1. Penolakan dan Harapan

Penulis: Asihdias
last update Terakhir Diperbarui: 2024-10-29 19:42:56




"Tidak Ma. Aku tidak ingin dijodohkan. Aku akan menikah dengan orang yang aku cintai." Pria tampan bermata serupa mata elang itu menghela napas lelah. "Aku pergi. Aku lelah dengan pembicaraan ini," lanjutnya lalu beranjak pergi meninggalkan sang ibu.
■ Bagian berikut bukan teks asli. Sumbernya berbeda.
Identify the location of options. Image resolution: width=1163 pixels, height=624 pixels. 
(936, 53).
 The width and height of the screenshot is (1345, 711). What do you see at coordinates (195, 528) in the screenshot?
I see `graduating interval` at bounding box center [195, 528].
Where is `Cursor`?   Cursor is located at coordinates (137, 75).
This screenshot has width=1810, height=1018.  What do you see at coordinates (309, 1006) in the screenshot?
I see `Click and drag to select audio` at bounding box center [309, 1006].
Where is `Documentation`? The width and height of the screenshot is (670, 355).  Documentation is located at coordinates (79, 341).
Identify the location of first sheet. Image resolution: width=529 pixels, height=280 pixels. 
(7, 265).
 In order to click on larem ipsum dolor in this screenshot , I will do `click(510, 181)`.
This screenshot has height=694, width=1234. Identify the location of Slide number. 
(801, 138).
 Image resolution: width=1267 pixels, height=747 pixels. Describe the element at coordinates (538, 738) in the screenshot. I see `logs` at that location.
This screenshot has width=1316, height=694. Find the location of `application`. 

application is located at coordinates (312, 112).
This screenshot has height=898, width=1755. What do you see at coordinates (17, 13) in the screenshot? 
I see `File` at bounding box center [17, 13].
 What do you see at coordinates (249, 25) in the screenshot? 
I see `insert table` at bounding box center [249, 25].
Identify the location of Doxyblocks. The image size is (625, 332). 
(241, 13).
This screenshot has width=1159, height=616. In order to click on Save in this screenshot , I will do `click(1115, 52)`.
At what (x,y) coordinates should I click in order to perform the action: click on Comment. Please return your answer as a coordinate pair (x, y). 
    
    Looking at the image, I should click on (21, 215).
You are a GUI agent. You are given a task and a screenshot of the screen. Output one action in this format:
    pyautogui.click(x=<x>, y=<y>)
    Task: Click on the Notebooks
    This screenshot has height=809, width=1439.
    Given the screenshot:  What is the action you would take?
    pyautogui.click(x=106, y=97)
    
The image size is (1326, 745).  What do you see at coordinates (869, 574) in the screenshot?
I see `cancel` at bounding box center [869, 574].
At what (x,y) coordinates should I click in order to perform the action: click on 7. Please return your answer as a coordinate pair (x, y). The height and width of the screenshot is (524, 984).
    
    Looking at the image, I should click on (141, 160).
"Mama belum selesai bicara. Dimas kembali!" teriak Sarah tapi Dimas tidak mengacuhkannya. Ia cukup lelah dengan sikap ibunya yang selalu memaksanya untuk menikah dengan gadis yang menurut ibunya baik. Bukan berarti pilihan ibunya buruk atau tidak sesuai dengan keinginannya. Hanya saja sudah beberapa kali menuruti ibunya untuk mengenal dan bertemu dengan mereka, tapi tidak satu pun di antara mereka yang bisa membuat hatinya bergetar. Tidak satu pun di antara mereka yang membuatnya merasa nyaman.

Sikap yang mereka tunjukkan padanya itu benar-benar membuatnya muak. Sikap mereka terlalu dibuat-buat, tidak ada satu pun yang tulus. Mengingatnya saja sudah membuatnya mual. Ia mendesah lelah.

Apa salah jika ia ingin menikah dengan orang yang dicintainya? Apa salah ia ingin menghabiskan sisa hidupnya dengan orang yang dicintainya dan mencintainya? Ia tidak ingin gegabah dalam memilih pasangan.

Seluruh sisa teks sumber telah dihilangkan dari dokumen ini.